Mother India

Mother India
Mother India

Film poster
Directed by Mehboob Khan
Produced by Mehboob Khan
Written by Mehboob Khan
Wajahat Mirza
S. Ali Raza
Starring Nargis
Sunil Dutt
Rajendra Kumar
Raaj Kumar
Music by Naushad
Cinematography Faredoon A. Irani
Editing by Shamsudin Kadri
Studio Mehboob Productions
Release date(s) 25 October 1957 (1957-10-25)
Running time 172 minutes
Country India
Language Hindi

Mother India (Hindi: मदर इण्डिया, Urdu: مدر انڈیا) is a 1957 Hindi film epic, written and directed by Mehboob Khan and starring Nargis, Sunil Dutt, Rajendra Kumar and Raaj Kumar. The film, a melodrama, is a remake of Mehboob Khan's earlier film, Aurat (1940). It is the story of a poverty-stricken village woman named Radha who, amid many other trials and tribulations, struggles to raise her sons and survive against an evil money-lender. Despite her hardship, she sets a goddess-like moral example of what it means to be an Indian woman, yet kills her own criminal son at the end for the greater moral good. She represents India as a nation in the aftermath of independence.

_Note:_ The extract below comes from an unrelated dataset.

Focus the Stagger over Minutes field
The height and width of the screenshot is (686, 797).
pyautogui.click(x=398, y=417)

The film ranks among the all-time Indian box office hits and has been described as "an all-time Indian blockbuster" and "perhaps India's most revered film". Mother India belongs to a small collection of films, including Kismet (1943), Mughal-e-Azam (1960) and Sholay (1975) which continue to be watched daily throughout India and are considered to be definitive Hindi cultural film classics. The film was India's first submission for the Academy Award for Best Foreign Language Film in 1958 and was chosen as one of the five nominations for the category.[1]

Contents

Plot

The film begins with construction completion of a water canal to the village, set in the present. Radha (Nargis), as the 'mother' of the village, is asked to open the canal and remembers back to her past when she was newly married.

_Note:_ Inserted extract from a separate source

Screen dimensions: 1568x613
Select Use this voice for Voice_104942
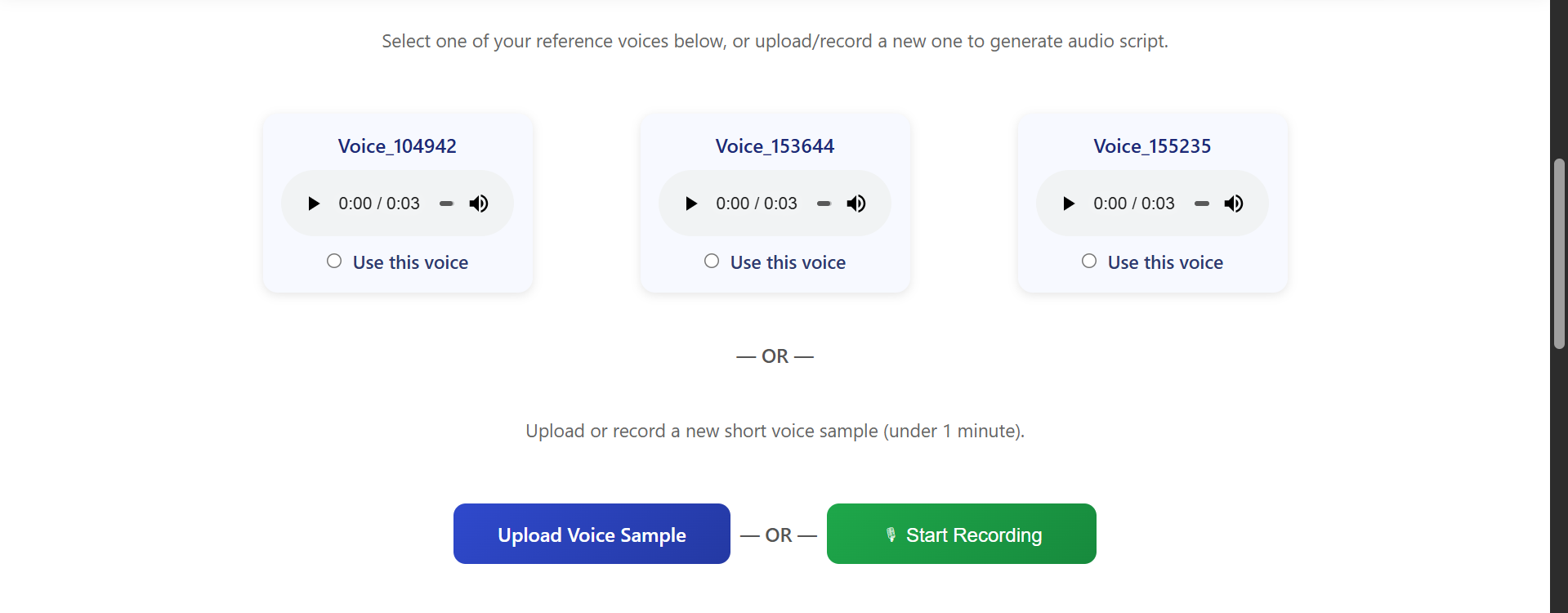point(333,261)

The wedding between Radha and Shamu (Raaj Kumar) was paid for by Radha's mother-in-law who raised a loan from the moneylender, Sukhilala. This event starts the spiral of poverty and hardship which Radha endures. The conditions of the loan are disputed, but the village elders decide in favour of the moneylender, after which Shamu and Radha are forced to pay three quarters of their crop as interest on the loan of 500 rupees. Whilst trying to bring more of their land into use to alleviate their poverty, Shamu's arms are crushed by a boulder. He is ashamed of his helplessness and is humiliated by others in the village; deciding that he is no use to his family, he leaves and does not return. Soon after, Radha's mother-in-law dies. Radha continues to work in the fields with her two sons and gives birth again. Sukhilala offers to help alleviate her poverty in return for Radha marrying him, but she refuses to "sell herself". A storm sweeps through the village, destroys the harvest, and kills Radha's youngest child. Though at first the villagers begin to migrate, they decide to stay and rebuild on the urging of Radha.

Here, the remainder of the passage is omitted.